When I talk about “true” value, to be very clear I want to distinguish it from both "fair" value and "economic" value.

The "fair" value suggests a price that has fair compensation to farmers and sustainable production practices - covering the full cost of production plus a profit margin that results in living income, one that accounts for a decent standard of living, and provides minimum price guarantees to shield against market fluctuations.

The "economic" value encompasses the costs of production (including labor and resources), and the dynamics of market demand and consumer willingness to pay. The "economic" value is influenced by factors like brand, quality perception, scarcity and market trends.

But "true" value, as I use it here, refers to the inherent intrinsic quality of the coffee. A value that should, in theory and according to the narratives of speciality coffee, be reflected in its price. 

When we consider coffees of similar intrinsic quality (like those scoring 87 points on the SCA coffee scale, which indicates a very high quality), yet observe stark differences in their pricing based on origin, a critical question emerges: Why isn't there a consistent pricing model that aligns with the specialty coffee narrative of paying higher, fair prices for higher quality?

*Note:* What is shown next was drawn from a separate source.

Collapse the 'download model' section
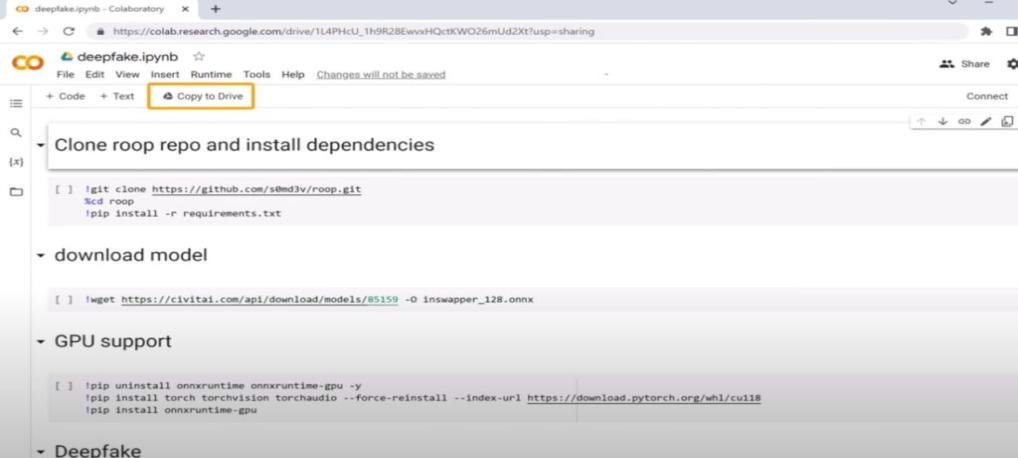Image resolution: width=1018 pixels, height=458 pixels. point(41,256)
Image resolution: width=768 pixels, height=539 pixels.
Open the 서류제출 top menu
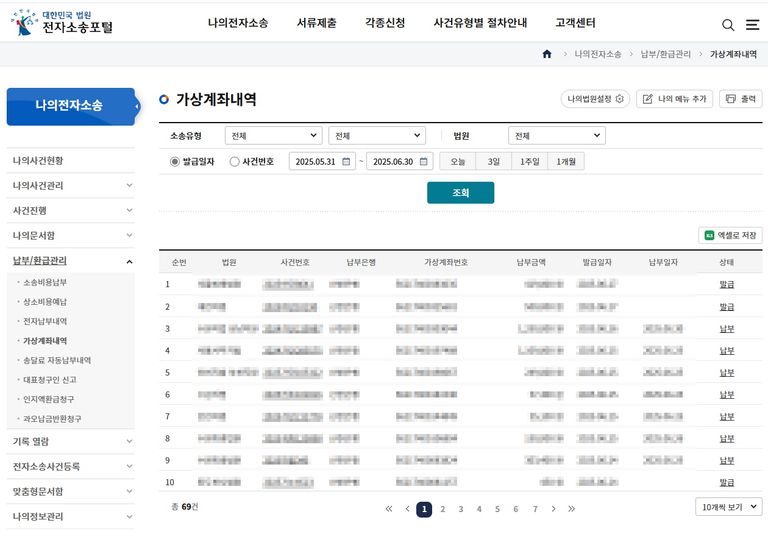[316, 23]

Let us examine a hypothetical example: a washed coffee from Ecuador versus one from Burundi. For the purposes of discussion, let us say that the profile in each lot is indistinguishable. Despite identical quality scores, the stark discrepancy in price that I would expect to see as a green buyer (perhaps double or more for the Ecuador) illustrates a misalignment between the narrative of speciality and the reality. 

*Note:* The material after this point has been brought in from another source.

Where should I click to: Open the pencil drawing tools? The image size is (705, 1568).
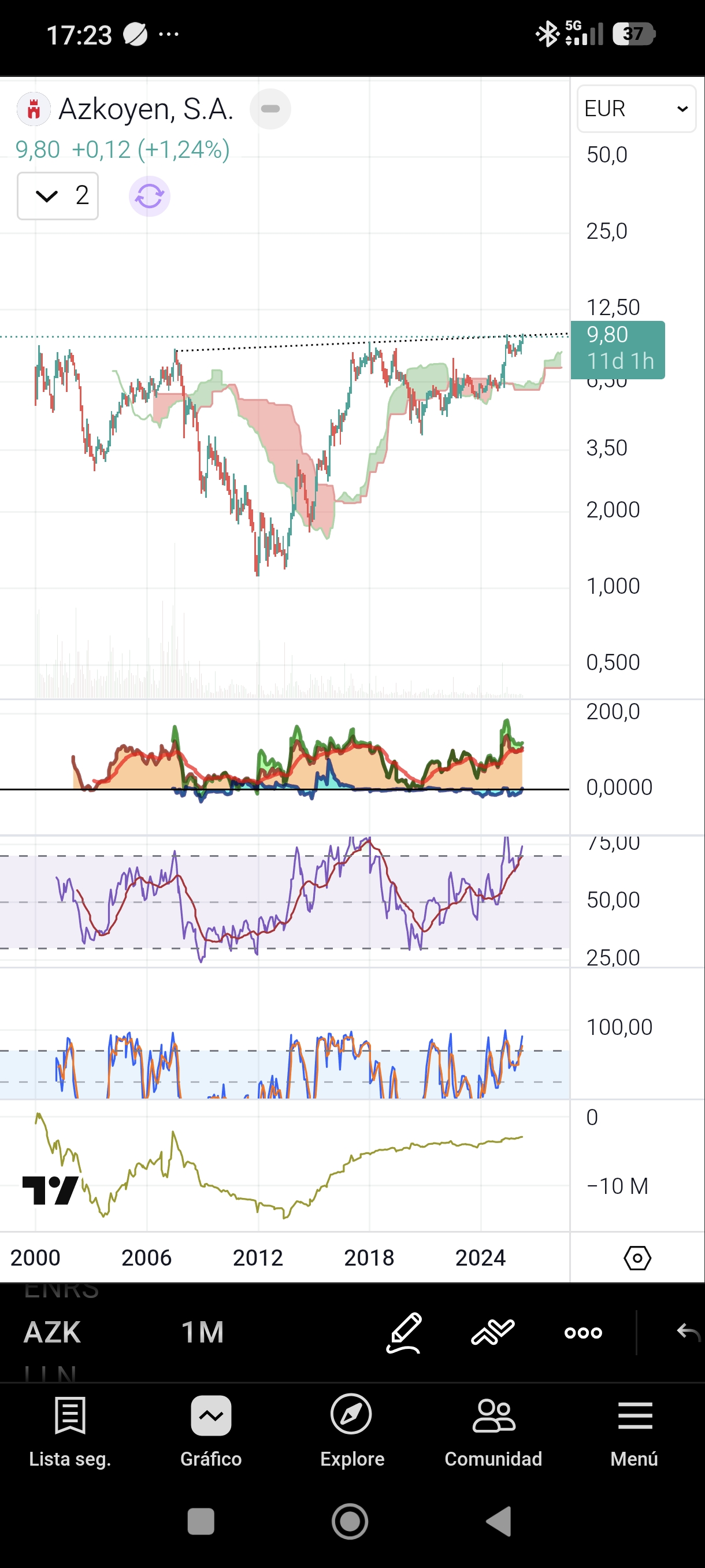coord(404,1333)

It suggests that factors beyond intrinsic quality—such as market expectations, production costs (considerably higher in Ecuador than in Burundi, for example), and origin reputation—are significantly influencing pricing. This reality stands in contrast to the industry's professed values of fairness and quality-based compensation. If we can pay that much for coffee from Ecuador - knowing that it is an appropriate cost, then if we say we are putting farmers first and we want maximum impact, then provided we have a transparent value chain that can put that premium to the producers, paying that same rate for a coffee from Burundi would have an inordinately outsized effect.

Of course, if our 87pt coffee from Burundi was £40/kg list price for our wholesale clients, (as might be the case with that Ecuadorian coffee), we face a stark reality. In a market where similar coffees are retailing at £25/kg, our Burundian offering would either struggle to find buyers or require a herculean effort to justify its higher cost. Convincing customers of its additional value, rooted in the impactful support at origin (something that might come with moral reward), becomes a challenging task in a market governed by competitive pricing and established perceptions of value.

We learn through this that the true value in speciality is not just the intrinsic taste quality, but also of novelty, scarcity, and differentiation.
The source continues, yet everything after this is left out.